This may be a misunderstanding on my part, but I thought you could only convert ambrosia meant for Incarnae into their respective magical material. Even if each of the Maidens gets a thousand times the income of their subordinates, that still makes it fairly rare, and gives it heavy consequences to obtaining it.
I
believe that you can convert ambrosia into Jade by default, any Ambrosia, and that ambrosia dedicated to a specific god can become Relevant magical material. You may be right that it
is limited to the seven Incarnae, but the UCS doesn't actually sleep on a big pile of ambrosia- he pretty much subsidizes the entire economy of Heaven with his incidental 'thank god' prayers. You can derive how the budgets of the five bureaus of destiny work if you like, or any number of reasons.
The metatextual point though is that getting any magical material with any method is meant to generate
plot. If it's not generating good plot, it needs to be rethought as a mechanic. If it's not generating
any plot because people refuse to engage with it, you either need to redesign the game or tell people to man the fuck up and accept that you are not entitled to quick easy access to a rare material.
I'd definitely be interested.
Okay... so this sort of builds on the above and more of a general thing.
In some... spheres of game design, the core thought, mission statement of all decisions and mechanics is this: "Does this make my players do what I want?" If you are not asking that question and attempting to answer it, your design is going to be extremely scattershot and unfocused.
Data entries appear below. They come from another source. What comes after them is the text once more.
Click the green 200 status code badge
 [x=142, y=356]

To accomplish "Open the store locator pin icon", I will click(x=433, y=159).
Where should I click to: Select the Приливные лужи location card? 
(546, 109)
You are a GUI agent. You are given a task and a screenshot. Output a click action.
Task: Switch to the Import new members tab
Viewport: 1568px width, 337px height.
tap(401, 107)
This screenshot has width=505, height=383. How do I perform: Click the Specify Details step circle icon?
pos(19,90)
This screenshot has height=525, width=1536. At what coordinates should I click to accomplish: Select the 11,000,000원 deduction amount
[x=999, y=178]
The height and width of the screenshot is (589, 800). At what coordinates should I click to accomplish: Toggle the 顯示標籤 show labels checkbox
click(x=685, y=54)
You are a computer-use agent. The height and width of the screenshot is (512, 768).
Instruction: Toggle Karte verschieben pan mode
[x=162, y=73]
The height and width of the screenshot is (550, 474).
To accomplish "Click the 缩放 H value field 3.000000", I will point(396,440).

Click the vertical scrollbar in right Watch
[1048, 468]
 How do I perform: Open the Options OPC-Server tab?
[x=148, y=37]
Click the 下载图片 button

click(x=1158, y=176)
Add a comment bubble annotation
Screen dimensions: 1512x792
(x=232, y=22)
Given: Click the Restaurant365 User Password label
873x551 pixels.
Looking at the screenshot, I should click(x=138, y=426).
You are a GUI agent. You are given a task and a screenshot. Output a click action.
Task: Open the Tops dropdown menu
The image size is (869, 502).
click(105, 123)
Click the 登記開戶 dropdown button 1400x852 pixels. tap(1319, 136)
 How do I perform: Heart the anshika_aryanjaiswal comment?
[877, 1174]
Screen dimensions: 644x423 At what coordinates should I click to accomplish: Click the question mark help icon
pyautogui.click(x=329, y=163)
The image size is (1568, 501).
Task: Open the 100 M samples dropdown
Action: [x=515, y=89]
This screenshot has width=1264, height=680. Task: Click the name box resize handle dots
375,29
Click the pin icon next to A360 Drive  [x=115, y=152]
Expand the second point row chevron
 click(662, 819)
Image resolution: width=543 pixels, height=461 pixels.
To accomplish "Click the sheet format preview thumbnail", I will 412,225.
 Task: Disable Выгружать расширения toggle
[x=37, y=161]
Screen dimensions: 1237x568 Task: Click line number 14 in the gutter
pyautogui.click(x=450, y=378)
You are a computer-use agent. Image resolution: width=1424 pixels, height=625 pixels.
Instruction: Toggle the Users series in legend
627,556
A rule or mechanic exists to govern behavior, to establish accepted modes of play. TTRPGs use implicit rules or social constraints like roleplaying and the division of IC and OOC knowledge to help maintain its own internal consistency. Implied or not, a rule or mechanic exists and thus describes viable play.
To speak of Exotic Components, the purpose is manyfold- attempting to solve numerous systemic challenges like players camping out in fortressess churning out magical gear. These mechanics and descriptions exist to inspire the player, to make them buy into the aesthetic as opposed to the reduced objective formula of game resources being transformed from one state to another.
This hasn't really
worked in context of Exalted due to poor tutorialization of campaign design and a host of other factors, but that's the basics.
The best definition if
play I have encountered is just that- play; wiggle room, maneuverability. It's why you can't make work fun easily, because work has to be done a specific way with specific means and there's no room to jazz it up or more importantly optimize it. When working, you are discouraged from deviation because your role is carefully selected for you.
Play grabs us as humans because we
like wiggle room. We want to explore it, see where it takes us. And wiggle-room is where an abstract structure like a game shines. Let's take a tangent to videogames and the competitive scene. You've probably heard the old smash brothers meme of 'No Items, Fox Only, Final Destination', right? The point of that is to reduce variables until the only meaningful distinction between each player is their relative skill, because the value of the playspace is in creating an environment in which a skill can be honed and demonstrated with objective clarity.
Why is paranoia combat unfun? Because once it becomes symmetrical and saturated, the amount of 'play' in the combat is reduced to an unsatisfying procedural slog. Opportunities to make decisions are pruned until only the most critical ones remain... and those are the most boring because they force the game into a very narrow set of viable actions. Why are exotic components un-fun? Because they are a wildly incoherent imposition on a player, a 'gotcha' that is revealed too late in the process of making an artifact that in turn forces an unreasonable tangent away from forward progress.
Hmm. Ran out of steam again. May continue this later. Sorry Rook!